Analysis |

U.S. Sanctions, Internal Pressure May Curb Trenchant Threats by Iranian Guards' New Chief

Recently appointed Hossein Salami dreams of regional domination, but his elite military organization is running low on cash

Yaniv Kubovich
Yaniv Kubovich
File photo: Undated photo released by Sepahnews, the website of the Iranian Revolutionary Guard, showing Gen. Hossein Salami speaking in a meeting in Tehran, Iran.
File photo: Undated photo released by Sepahnews, the website of the Iranian Revolutionary Guard, showing Gen. Hossein Salami speaking in a meeting in Tehran, Iran.Credit: Sepahnews via AP
Yaniv Kubovich
Yaniv Kubovich

As Iran's elite Revolutionary Guards Corps comes under increasing external pressure following its designation as a terrorist organization by the United States, the appointment of hardline Hossein Salami as its commander, announced Sunday by Iranian media following Supreme Leader Ali Khamenei's decision, is seen as necessary in the Iranian context.

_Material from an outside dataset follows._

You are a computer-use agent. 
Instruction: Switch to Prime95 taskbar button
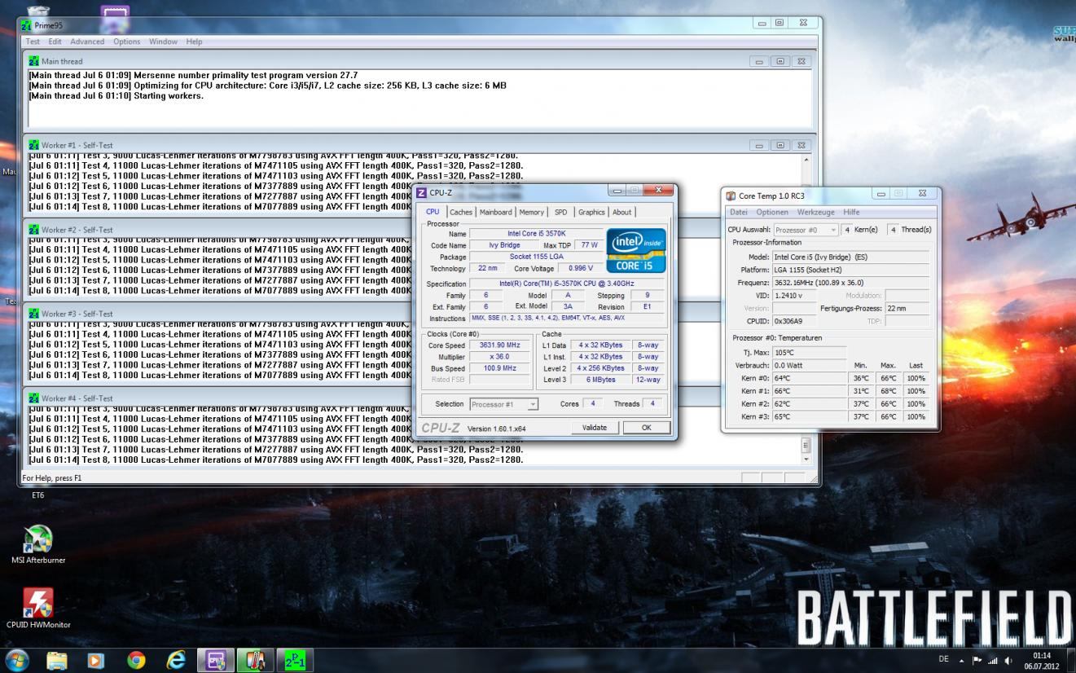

The 59-year-old Salami, who served as deputy commander under Mohammmad Ali Jafari, had been seen as his natural successor. With his appointment, Salami gains control over the most important military force in Iran, consisting of approximately 130,000 combatants and operatives, with land, air and sea branches and special Quds forces, operating overseas in Syria, Yemen, Iraq and other locations throughout the Middle East.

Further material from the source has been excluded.